##### Excerpted data #####
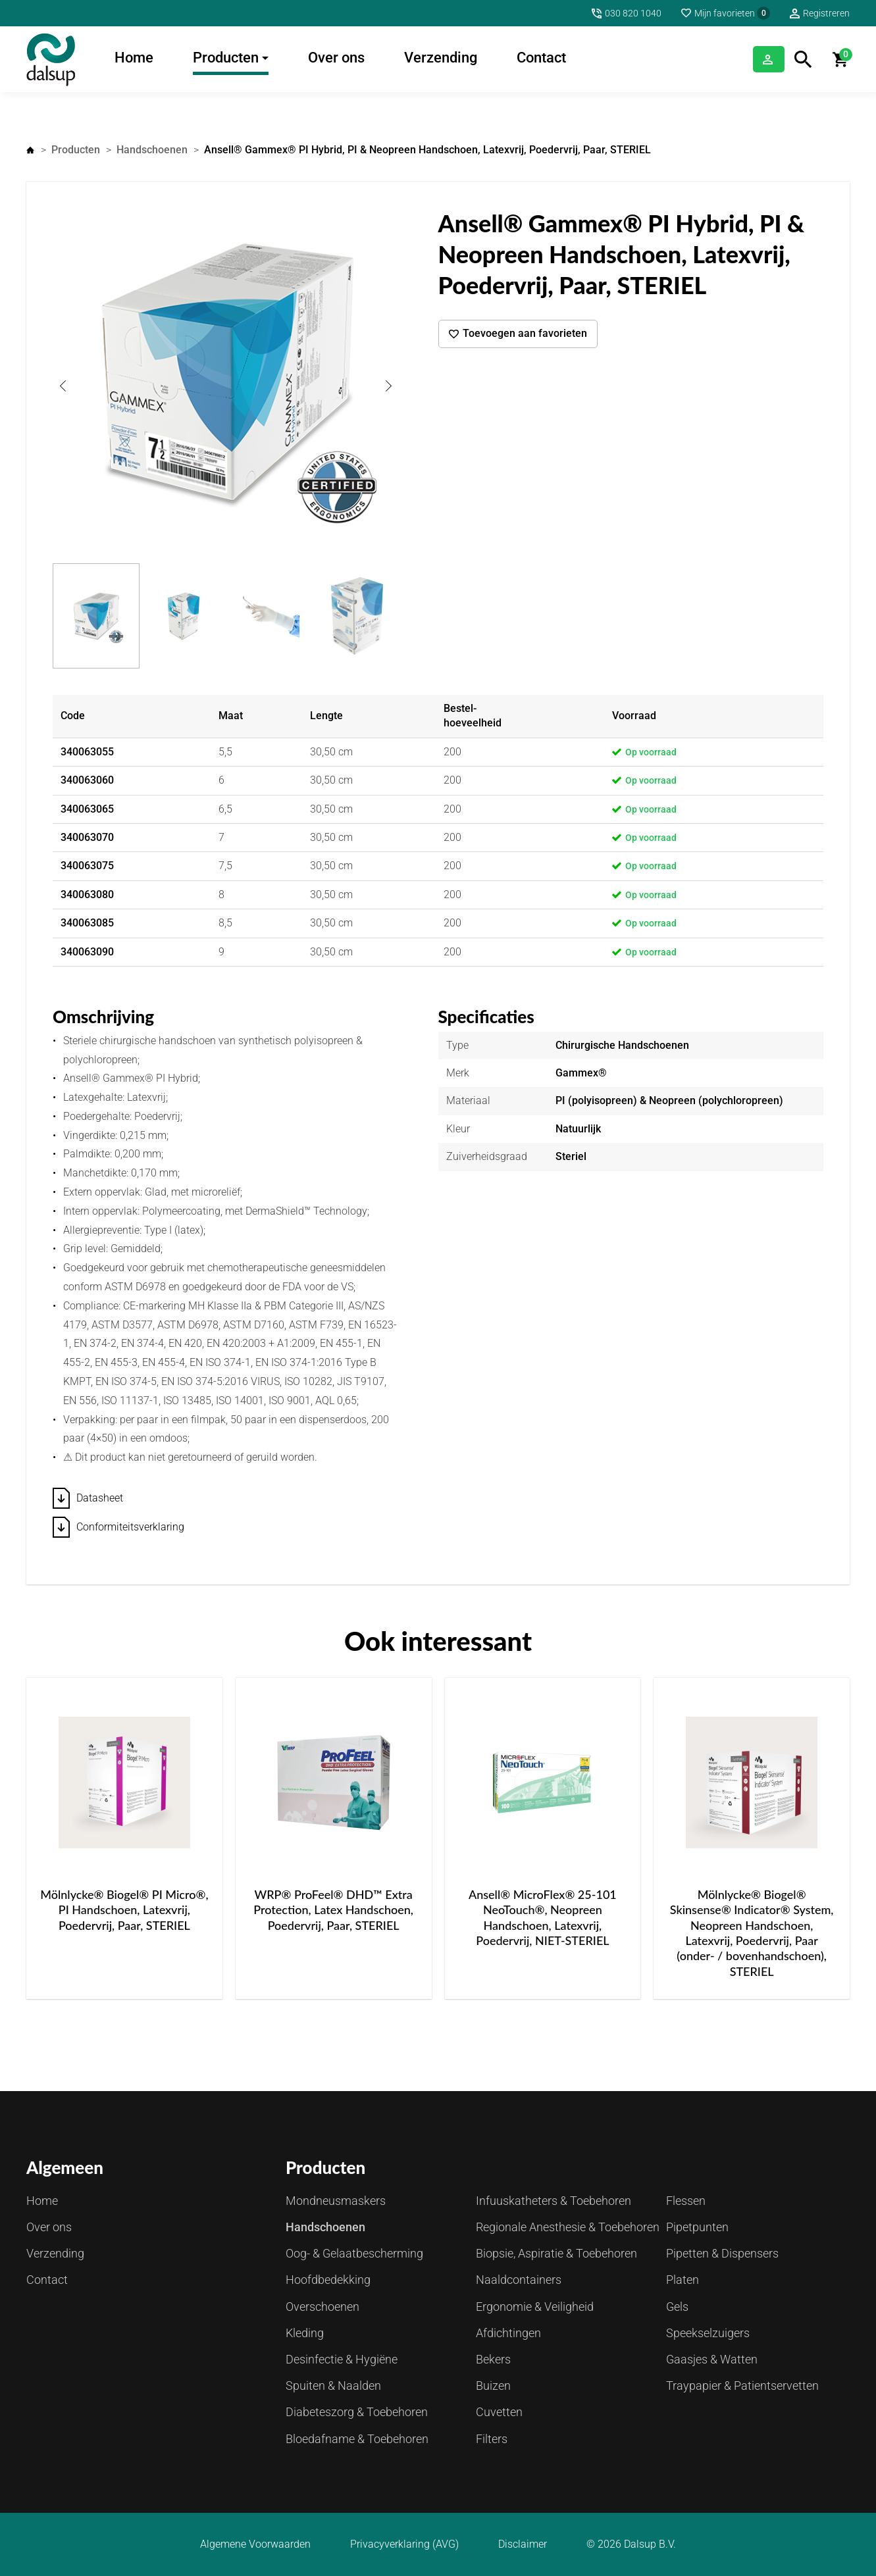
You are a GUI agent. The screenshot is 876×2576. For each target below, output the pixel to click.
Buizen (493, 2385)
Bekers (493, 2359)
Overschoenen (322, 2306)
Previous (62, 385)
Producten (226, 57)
#####
##### Excerpted data #####
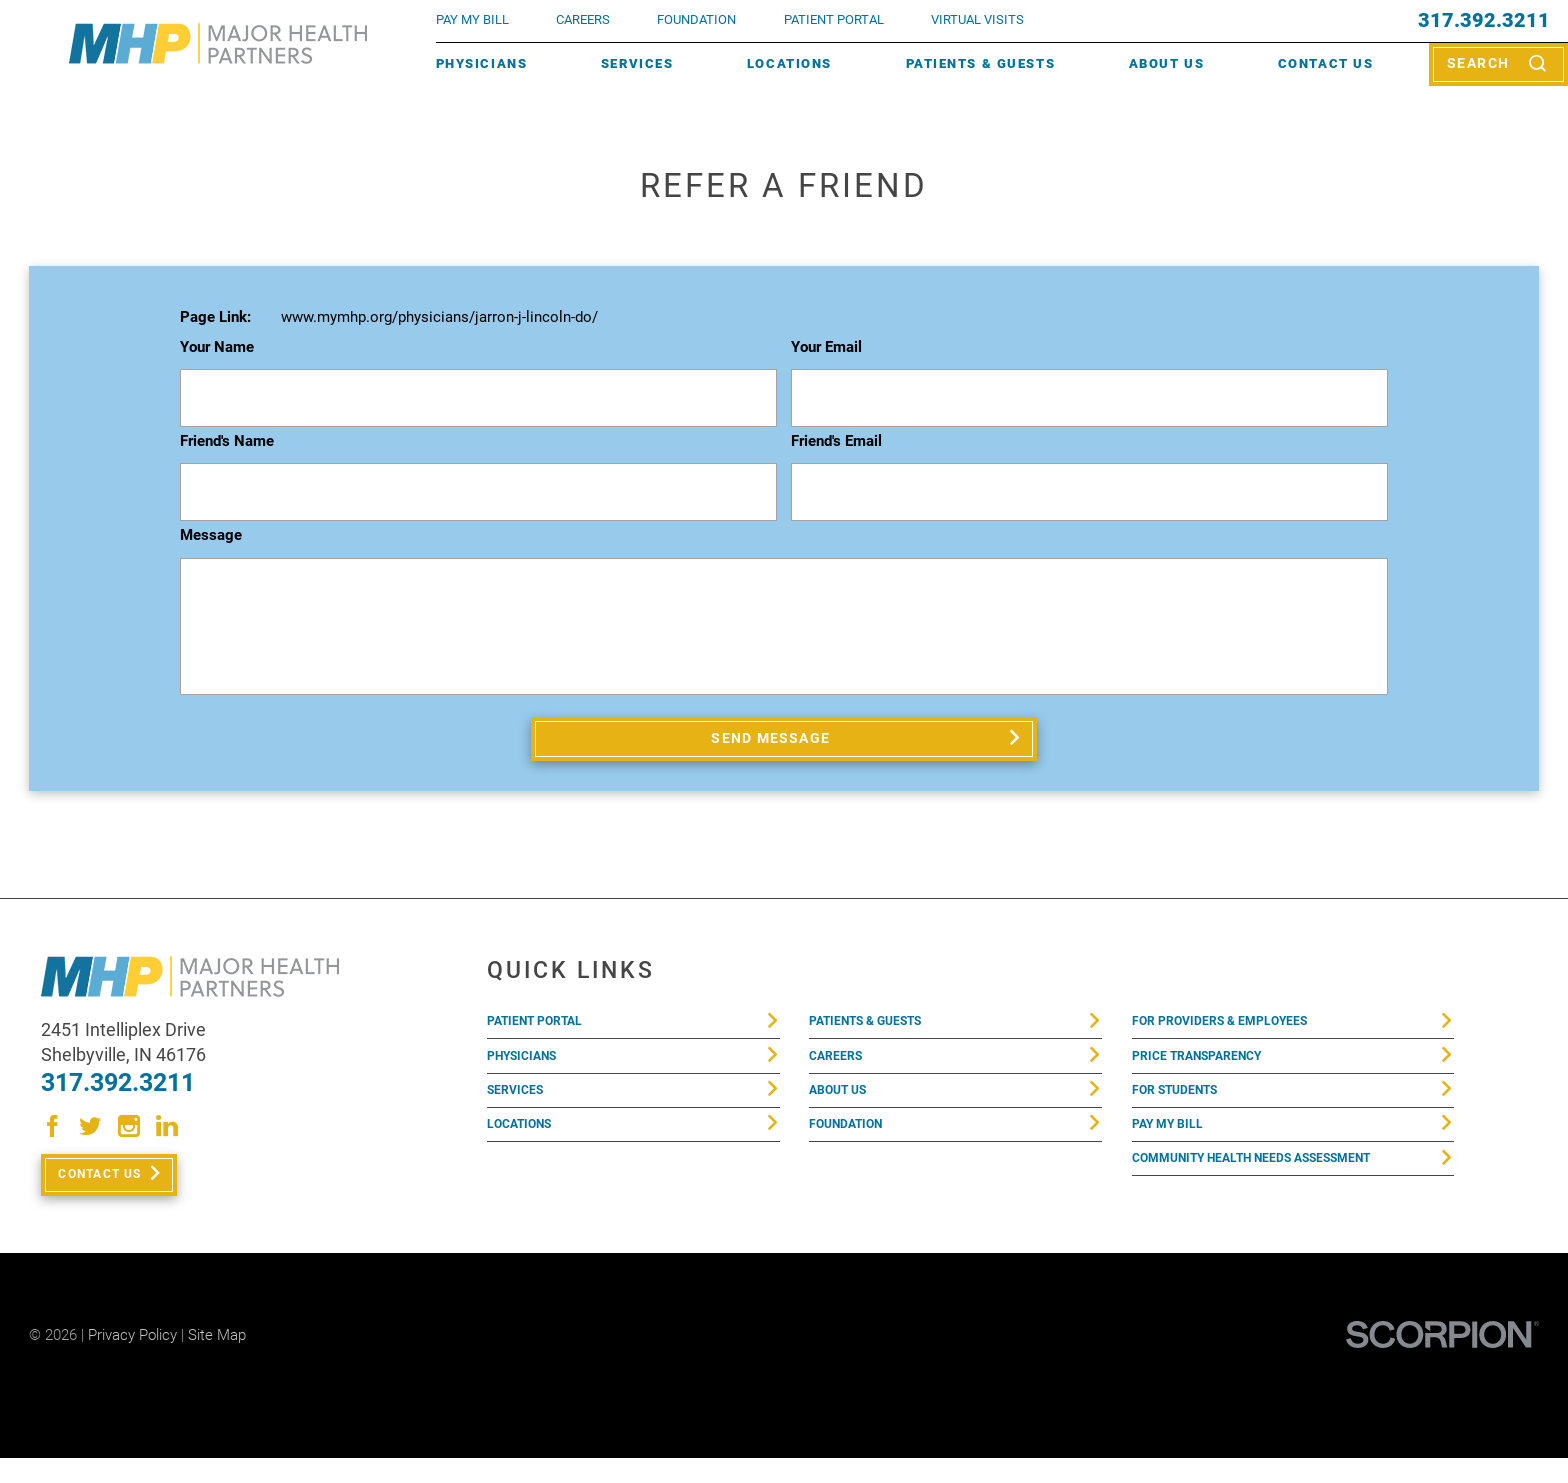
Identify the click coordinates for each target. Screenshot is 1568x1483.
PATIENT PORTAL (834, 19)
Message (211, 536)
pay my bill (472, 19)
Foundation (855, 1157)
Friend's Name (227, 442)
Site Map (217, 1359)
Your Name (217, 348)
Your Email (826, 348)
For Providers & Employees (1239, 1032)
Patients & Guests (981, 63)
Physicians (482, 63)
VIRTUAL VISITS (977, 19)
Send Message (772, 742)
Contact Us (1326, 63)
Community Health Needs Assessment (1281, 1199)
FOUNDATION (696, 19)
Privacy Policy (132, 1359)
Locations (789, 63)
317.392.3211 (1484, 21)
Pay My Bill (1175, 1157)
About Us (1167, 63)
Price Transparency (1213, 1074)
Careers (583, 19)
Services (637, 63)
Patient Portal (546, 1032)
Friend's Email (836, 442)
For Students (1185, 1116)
#####
##### Excerpted data #####
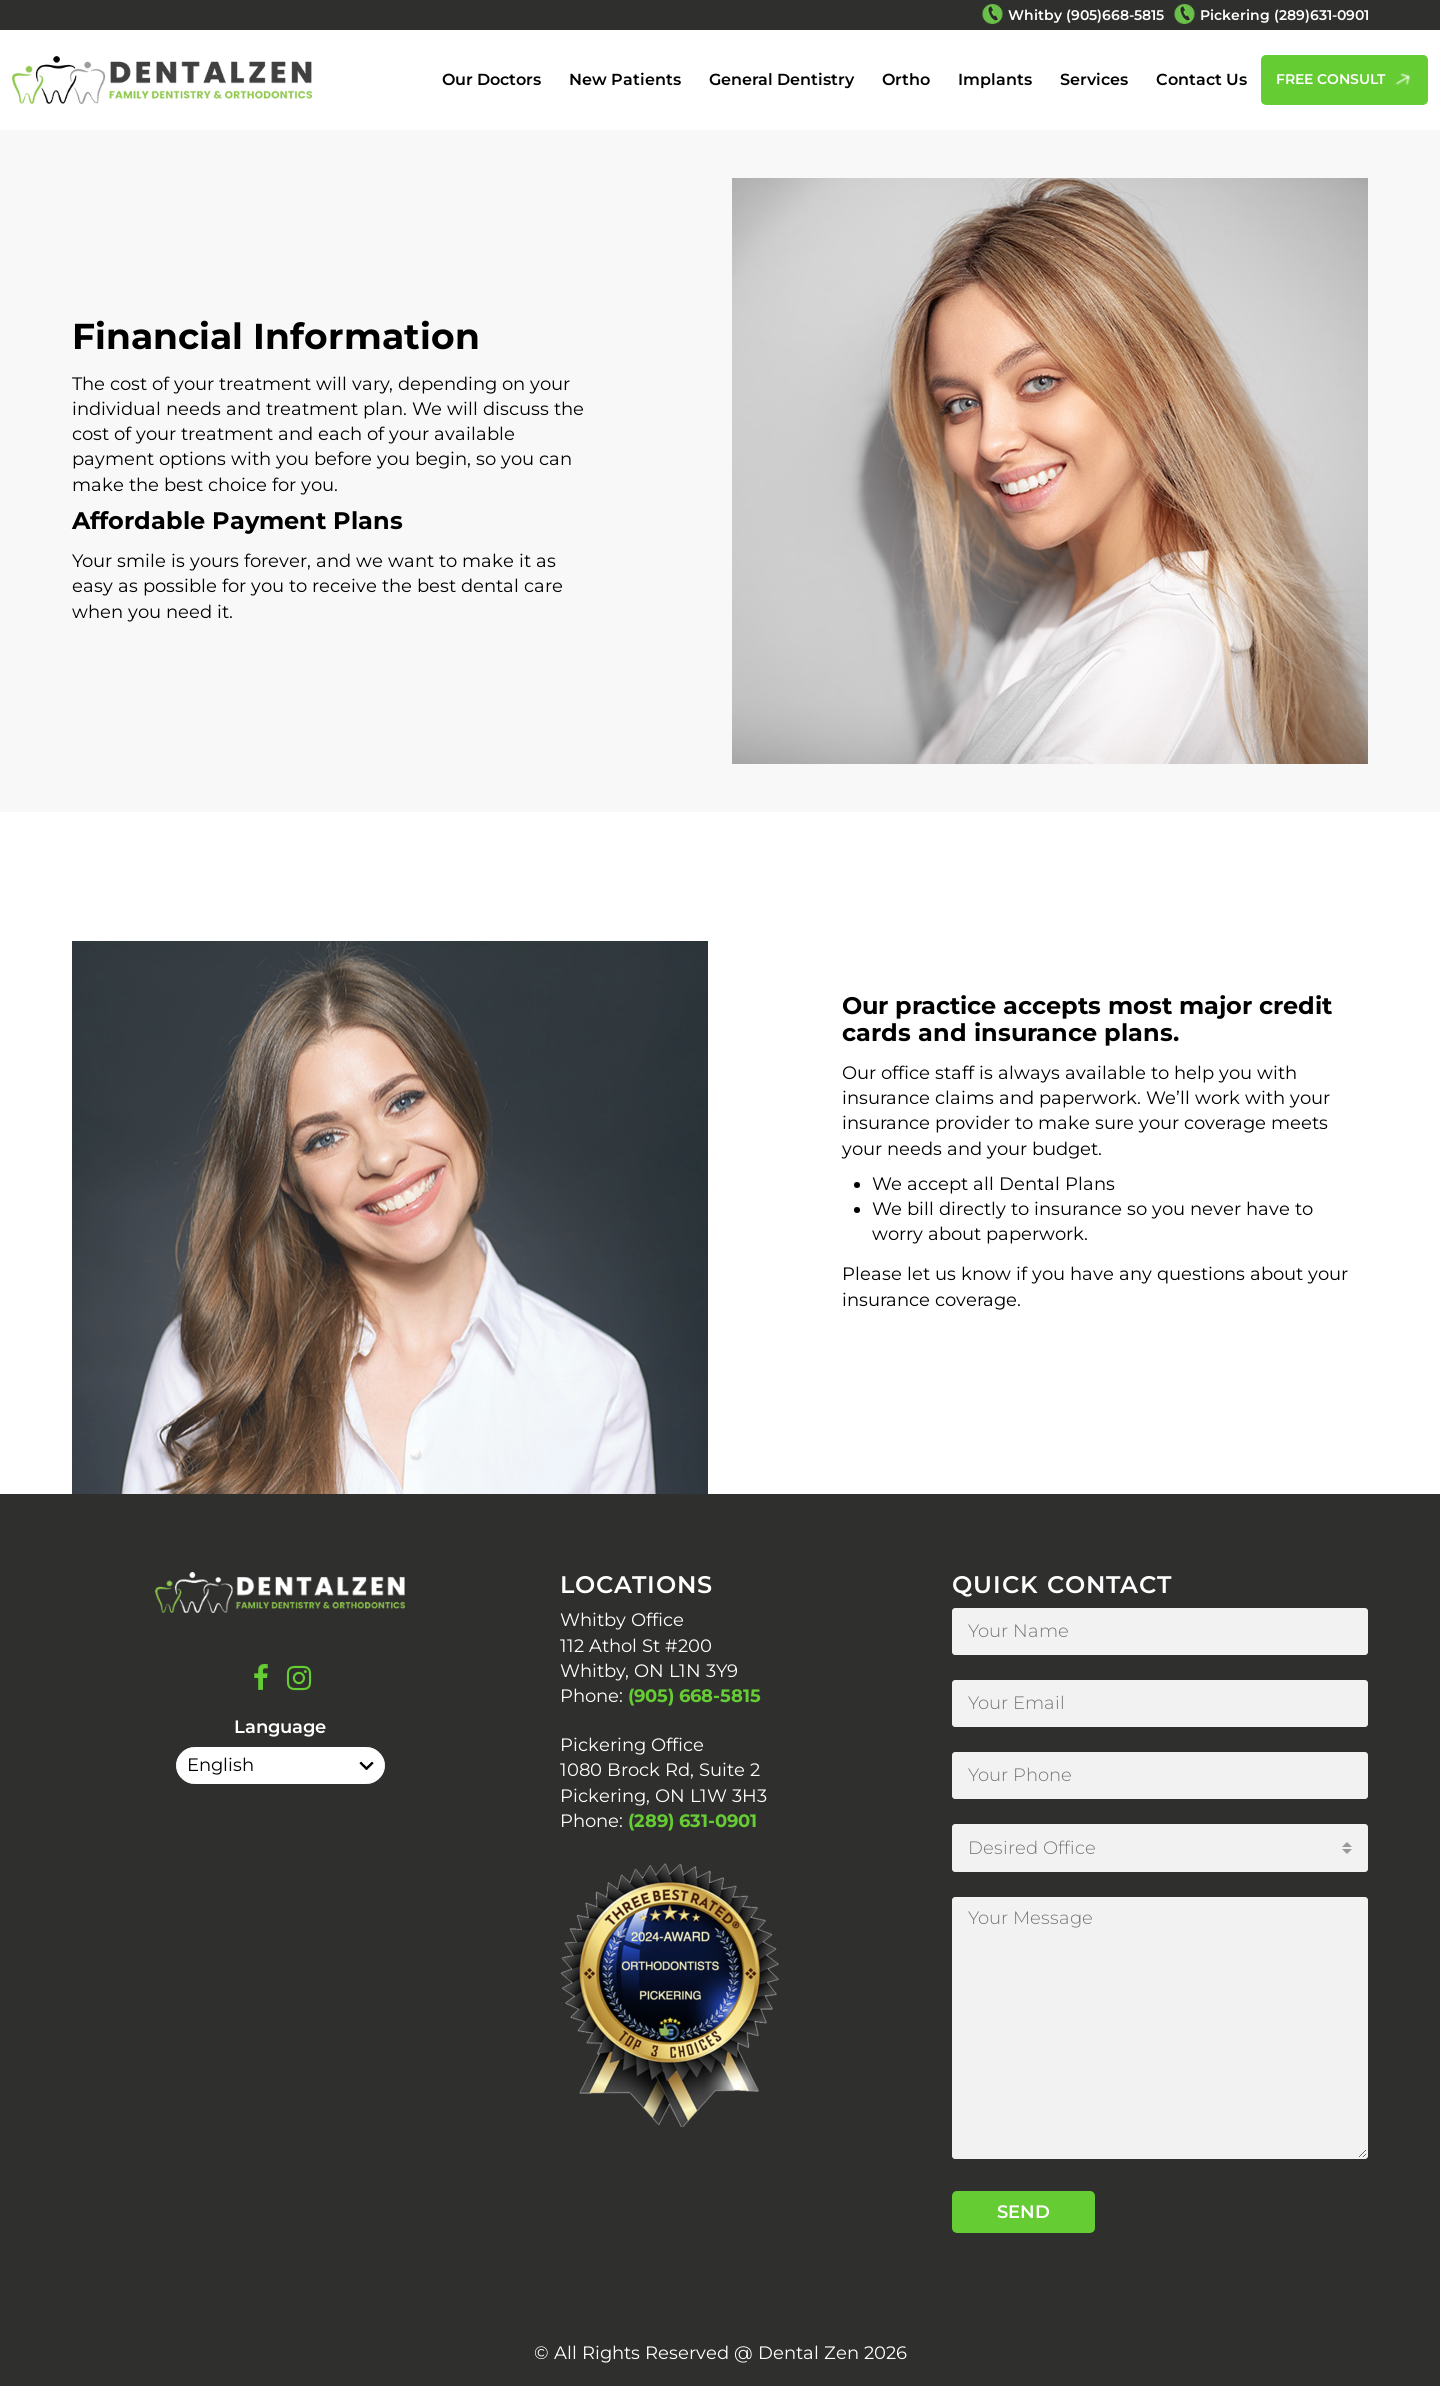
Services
#####
**What the task requires:**
Give back exactly the lines above, from the line containing "Message (211, 536)" through the line containing "For Students (1185, 1116)", with both end lines and nothing more.

**Problem solution:**
Message (211, 536)
pay my bill (472, 19)
Foundation (855, 1157)
Friend's Name (227, 442)
Site Map (217, 1359)
Your Name (217, 348)
Your Email (826, 348)
For Providers & Employees (1239, 1032)
Patients & Guests (981, 63)
Physicians (482, 63)
VIRTUAL VISITS (977, 19)
Send Message (772, 742)
Contact Us (1326, 63)
Community Health Needs Assessment (1281, 1199)
FOUNDATION (696, 19)
Privacy Policy (132, 1359)
Locations (789, 63)
317.392.3211 (1484, 21)
Pay My Bill (1175, 1157)
About Us (1167, 63)
Price Transparency (1213, 1074)
Careers (583, 19)
Services (637, 63)
Patient Portal (546, 1032)
Friend's Email (836, 442)
For Students (1185, 1116)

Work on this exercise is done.